No, they are definitely overpriced. But it’s impossible to know the doctor’s profit margins on retail boot sales. So I see no evidence to blame his pricing policy. Perhaps his markup is excessive, but it’s equally possible that his retail profits are slim and your money actually ends up in other hands.
This wonderful encouragement of horse trading is how our elected representatives want to pay for health care. It’s certainly not a system dreamed up by the orthopedic surgeon you’ve targeted. You want to point a finger, then point it at voters.
The US system is great for patients who want doctors to try everything that might possibly help them, even a little.
To take a random example, consider the treatment of glioblastoma.
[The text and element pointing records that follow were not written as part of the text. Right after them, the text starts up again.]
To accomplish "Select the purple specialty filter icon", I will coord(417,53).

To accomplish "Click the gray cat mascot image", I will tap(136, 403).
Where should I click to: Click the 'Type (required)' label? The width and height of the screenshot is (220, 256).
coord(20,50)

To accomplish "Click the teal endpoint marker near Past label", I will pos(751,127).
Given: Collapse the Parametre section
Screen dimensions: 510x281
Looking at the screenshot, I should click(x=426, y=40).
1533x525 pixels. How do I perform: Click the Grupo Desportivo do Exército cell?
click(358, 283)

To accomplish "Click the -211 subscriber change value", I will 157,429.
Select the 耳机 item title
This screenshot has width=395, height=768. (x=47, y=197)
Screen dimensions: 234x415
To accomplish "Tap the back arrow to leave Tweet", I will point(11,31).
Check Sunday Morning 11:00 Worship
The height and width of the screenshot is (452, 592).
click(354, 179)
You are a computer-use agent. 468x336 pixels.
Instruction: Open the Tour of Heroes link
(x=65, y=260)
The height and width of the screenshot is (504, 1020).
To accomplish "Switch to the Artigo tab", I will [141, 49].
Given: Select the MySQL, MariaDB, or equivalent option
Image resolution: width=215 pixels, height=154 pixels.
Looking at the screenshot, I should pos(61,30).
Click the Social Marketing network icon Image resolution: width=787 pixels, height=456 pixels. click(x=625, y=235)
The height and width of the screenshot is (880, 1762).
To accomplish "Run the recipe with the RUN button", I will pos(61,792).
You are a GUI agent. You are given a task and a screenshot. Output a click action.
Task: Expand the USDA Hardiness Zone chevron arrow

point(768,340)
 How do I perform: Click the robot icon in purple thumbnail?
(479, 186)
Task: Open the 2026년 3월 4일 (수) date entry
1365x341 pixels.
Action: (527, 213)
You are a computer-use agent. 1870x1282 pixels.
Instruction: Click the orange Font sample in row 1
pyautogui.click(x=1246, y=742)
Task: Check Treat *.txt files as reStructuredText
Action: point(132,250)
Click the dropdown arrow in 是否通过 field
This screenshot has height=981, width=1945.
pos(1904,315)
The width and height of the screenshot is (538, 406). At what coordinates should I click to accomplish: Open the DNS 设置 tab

This is the uniformly fatal brain tumor that killed John McCain. In the US, about 70% of patients receive surgery+chemo+radiation and only 1% go untreated. In Taiwan, only 50% of patients receive surgery+chemo+radiation and 10% go untreated. And in the US, treatment options include newer chemo agents that aren’t available in Taiwan.
Patients who undergo surgery or get the latest drug might live a little bit longer, but the disease is terminal regardless. And glioblastoma patients are usually elderly to begin with, a few extra months of life is lost in statistical noise when you look at the overall health of Americans and Taiwanese.
Neurosurgery (often multiple rounds) and the latest drugs are very, very expensive. So is it worth spending a lot of money to buy just a little extra time? Your answer likely depends on whether you live in the US or Taiwan.
EDIT: Another example just popped into mind. In the US, annual screening mammograms are recommended for women as young as 40. In France and Germany, mammography is recommended biennially, starting at 50. In the UK, it’s every three years for women over 50.
Who is right? Depends on whether or not your goal is to detect as many cases of breast cancer as possible. Because the last one you detect will be far more costly than the first one.